In future postings, we hope to highlight vines with merit that may not be readily used or known. We’ll start with annual vines. Why use vines that only last one season when some perennial vines last for decades? The annual flowering vines we’ll discuss are inexpensive, quick to root, twine, climb, and go. There are times when structures are built with the intention of perennial vines to cover but look bare waiting years for the vines to develop. While waiting for the perennial vines to establish and make their slow climb upward, annual vines can be supplemented to cover part of the structure, with some growing up to 20-25’ per season.
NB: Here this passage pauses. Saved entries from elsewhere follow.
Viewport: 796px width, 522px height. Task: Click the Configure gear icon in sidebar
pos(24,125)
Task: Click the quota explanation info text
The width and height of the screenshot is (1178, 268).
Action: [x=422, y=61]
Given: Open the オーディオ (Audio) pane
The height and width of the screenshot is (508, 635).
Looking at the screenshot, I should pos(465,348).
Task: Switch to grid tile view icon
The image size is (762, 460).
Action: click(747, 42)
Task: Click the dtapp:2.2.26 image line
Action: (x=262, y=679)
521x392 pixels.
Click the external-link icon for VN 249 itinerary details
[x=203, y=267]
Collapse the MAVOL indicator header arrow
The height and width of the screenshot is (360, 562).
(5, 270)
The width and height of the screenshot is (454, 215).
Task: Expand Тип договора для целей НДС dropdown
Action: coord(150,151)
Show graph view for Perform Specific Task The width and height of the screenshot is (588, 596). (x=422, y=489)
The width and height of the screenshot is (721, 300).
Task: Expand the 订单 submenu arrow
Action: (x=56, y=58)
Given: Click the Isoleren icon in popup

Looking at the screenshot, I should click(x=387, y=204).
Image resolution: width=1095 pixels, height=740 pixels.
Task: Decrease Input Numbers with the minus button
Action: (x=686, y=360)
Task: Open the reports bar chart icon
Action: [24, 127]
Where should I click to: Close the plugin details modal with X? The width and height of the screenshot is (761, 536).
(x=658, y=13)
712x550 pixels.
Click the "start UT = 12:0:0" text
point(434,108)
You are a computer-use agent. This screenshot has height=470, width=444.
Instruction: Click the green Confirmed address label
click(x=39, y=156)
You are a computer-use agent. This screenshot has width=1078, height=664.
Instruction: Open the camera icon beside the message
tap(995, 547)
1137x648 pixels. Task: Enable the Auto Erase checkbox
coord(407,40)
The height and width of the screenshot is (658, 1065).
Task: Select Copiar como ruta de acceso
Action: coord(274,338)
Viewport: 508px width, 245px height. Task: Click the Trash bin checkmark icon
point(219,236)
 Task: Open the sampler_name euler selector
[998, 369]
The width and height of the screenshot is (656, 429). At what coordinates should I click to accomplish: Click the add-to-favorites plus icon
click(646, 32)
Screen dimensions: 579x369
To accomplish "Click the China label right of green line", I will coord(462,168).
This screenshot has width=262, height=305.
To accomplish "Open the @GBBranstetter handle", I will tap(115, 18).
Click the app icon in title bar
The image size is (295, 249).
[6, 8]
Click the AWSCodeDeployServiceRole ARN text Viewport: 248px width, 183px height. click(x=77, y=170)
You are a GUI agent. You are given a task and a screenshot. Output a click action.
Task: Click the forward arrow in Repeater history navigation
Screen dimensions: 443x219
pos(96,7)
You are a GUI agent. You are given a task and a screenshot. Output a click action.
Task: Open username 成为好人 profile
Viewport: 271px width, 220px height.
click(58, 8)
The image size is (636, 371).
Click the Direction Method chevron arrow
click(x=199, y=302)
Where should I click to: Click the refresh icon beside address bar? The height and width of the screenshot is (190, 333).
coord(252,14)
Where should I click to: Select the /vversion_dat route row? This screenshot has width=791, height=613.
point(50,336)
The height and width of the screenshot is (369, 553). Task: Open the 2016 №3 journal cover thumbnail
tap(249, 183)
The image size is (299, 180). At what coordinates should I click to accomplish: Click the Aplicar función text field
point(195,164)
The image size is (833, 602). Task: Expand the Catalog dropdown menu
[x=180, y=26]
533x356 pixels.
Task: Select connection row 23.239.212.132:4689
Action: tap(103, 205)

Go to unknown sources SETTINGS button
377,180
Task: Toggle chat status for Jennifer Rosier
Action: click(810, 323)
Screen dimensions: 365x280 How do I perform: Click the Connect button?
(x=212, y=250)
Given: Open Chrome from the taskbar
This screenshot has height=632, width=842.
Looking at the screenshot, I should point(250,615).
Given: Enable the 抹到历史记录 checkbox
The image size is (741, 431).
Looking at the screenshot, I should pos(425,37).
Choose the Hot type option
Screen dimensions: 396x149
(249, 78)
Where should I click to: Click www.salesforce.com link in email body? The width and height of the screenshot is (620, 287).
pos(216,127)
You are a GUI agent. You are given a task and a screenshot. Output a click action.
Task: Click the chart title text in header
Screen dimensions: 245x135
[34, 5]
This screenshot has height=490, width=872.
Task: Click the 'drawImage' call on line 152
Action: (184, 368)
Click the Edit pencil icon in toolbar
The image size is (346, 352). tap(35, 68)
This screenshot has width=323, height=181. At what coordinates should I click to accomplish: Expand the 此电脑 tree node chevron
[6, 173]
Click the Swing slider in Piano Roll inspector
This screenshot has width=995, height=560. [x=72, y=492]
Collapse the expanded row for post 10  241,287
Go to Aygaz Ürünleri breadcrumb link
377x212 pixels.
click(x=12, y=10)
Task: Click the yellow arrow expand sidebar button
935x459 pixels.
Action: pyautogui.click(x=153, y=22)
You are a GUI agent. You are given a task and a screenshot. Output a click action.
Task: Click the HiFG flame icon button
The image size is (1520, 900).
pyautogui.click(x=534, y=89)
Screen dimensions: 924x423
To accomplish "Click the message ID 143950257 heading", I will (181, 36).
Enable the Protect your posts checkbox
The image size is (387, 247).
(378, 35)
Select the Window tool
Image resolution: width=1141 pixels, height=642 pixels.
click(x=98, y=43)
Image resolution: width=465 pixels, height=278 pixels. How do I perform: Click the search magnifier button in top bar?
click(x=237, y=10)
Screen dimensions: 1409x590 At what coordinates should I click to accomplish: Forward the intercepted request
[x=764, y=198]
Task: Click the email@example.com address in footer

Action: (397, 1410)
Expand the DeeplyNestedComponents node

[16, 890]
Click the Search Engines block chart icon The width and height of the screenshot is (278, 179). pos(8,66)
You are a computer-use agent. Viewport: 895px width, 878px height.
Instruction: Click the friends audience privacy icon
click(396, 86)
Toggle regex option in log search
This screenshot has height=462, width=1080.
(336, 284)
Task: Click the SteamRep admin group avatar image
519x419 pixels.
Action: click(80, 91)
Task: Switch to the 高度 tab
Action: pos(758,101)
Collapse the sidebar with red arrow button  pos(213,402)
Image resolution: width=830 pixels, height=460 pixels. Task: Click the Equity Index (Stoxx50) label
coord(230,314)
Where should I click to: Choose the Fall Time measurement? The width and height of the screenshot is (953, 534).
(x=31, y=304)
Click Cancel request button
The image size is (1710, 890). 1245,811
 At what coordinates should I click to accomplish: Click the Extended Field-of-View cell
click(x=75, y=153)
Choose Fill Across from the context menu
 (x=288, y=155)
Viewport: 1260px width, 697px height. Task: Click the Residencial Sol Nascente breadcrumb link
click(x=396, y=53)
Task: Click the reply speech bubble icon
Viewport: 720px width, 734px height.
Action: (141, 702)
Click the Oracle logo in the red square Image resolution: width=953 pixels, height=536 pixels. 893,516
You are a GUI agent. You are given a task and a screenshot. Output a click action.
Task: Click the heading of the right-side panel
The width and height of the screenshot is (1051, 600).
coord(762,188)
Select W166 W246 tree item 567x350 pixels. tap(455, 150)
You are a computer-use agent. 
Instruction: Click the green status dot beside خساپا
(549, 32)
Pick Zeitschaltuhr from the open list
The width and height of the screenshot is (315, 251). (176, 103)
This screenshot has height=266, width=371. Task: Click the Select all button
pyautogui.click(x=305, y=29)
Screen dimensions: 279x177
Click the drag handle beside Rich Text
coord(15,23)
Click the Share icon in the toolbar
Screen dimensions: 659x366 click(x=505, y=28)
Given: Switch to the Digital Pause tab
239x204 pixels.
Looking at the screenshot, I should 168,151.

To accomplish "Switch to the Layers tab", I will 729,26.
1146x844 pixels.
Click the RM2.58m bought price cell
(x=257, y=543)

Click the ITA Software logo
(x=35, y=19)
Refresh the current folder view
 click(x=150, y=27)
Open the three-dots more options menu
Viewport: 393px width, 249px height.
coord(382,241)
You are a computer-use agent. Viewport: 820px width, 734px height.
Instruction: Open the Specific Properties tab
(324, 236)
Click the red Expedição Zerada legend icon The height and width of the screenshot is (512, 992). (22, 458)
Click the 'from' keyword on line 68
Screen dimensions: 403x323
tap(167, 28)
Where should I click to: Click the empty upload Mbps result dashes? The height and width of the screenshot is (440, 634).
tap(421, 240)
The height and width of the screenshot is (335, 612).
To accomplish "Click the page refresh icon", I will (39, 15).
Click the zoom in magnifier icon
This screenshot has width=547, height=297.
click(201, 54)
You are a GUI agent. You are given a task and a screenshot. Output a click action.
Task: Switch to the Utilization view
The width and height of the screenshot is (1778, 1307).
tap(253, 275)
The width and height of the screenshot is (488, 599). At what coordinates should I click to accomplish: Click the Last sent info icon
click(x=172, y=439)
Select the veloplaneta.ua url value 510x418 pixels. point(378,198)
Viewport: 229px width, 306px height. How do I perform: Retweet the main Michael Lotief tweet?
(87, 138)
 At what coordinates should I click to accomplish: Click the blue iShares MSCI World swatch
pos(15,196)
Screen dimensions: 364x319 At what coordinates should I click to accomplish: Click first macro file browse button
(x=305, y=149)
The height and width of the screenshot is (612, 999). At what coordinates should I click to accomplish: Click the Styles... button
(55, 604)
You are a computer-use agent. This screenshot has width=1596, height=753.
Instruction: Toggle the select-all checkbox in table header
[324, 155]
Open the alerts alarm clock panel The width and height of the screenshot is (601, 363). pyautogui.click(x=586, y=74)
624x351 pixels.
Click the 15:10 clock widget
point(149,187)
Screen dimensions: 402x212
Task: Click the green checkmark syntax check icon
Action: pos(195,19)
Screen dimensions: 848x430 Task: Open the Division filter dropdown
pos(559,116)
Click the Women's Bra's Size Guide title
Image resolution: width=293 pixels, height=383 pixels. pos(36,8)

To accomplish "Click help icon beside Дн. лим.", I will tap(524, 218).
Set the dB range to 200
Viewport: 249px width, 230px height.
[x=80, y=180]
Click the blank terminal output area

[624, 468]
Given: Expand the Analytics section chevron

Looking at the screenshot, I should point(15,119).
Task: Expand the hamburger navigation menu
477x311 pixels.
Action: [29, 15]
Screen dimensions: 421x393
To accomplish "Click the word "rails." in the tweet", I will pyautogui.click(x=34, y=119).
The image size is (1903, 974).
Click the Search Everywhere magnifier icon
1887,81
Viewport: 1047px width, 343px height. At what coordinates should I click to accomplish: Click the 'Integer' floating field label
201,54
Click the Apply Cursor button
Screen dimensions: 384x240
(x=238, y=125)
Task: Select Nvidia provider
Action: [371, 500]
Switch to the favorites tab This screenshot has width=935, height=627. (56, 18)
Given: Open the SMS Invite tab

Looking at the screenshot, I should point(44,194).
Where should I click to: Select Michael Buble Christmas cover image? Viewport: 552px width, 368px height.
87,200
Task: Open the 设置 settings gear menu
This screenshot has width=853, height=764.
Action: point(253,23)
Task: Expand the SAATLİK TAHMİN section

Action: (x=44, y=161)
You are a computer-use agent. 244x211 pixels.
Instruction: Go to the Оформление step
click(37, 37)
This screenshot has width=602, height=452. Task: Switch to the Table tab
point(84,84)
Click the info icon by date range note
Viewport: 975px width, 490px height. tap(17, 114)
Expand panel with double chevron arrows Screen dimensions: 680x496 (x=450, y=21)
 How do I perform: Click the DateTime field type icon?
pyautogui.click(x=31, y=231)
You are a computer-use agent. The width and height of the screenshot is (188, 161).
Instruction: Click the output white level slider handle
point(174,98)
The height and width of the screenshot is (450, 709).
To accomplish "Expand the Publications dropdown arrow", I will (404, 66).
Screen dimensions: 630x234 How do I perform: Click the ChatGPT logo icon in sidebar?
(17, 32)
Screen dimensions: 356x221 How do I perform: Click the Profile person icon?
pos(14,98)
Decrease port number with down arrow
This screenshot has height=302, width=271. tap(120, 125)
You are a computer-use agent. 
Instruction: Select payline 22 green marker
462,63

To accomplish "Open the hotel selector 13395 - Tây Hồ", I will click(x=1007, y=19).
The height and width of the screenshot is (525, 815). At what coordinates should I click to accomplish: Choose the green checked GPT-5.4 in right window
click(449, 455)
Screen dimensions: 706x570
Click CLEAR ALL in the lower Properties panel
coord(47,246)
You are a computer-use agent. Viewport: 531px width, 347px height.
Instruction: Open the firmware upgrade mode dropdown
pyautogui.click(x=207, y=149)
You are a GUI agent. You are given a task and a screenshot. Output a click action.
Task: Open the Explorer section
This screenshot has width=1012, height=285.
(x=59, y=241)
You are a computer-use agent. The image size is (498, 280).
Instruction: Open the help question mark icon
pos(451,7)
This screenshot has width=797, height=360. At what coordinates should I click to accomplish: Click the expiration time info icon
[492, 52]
These annual vines have fascinating qualities that many of the long-lasting vines do not possess.

Purple Hyacinth Bean flowering
Photo: gardeningknowhow.com

Annual Flowering Vine of the Week: Purple Hyacinth Vine

Name a bean that would have been preferred by both Prince (or The Artist Formerly Known As…), Barney the Dinosaur, and Thomas Jefferson? The Purple Hyacinth Bean fits the bill. The only connection the first two have is the love of the color purple. As for Thomas Jefferson, he was fond of the Purple Bean, and it still has grown to this day on his estate Monticello in Virginia. 

Purple Hyacinth vine
Photo: i.etsystatic.com

It is also the bonus bean. Not only do you get a beautiful cluster of purple-pink blooms but later when the flowers fade, you get bold-colored beans. The waxy, purple pods are truly an unexpected feature to the vine. The first time I saw them I didn’t think they were real. Are the beans edible? The wild, less refined bean is used as a forage legume for livestock. Though consumed in Africa and Asia by humans, they require prolonged cooking with several changes of water. With so many tasty bean species available why bother with one when uncooked is rated as a “low severity poison”. Clearly, the Purple Hyacinth Bean has been developed for its ornamental features and not consumption.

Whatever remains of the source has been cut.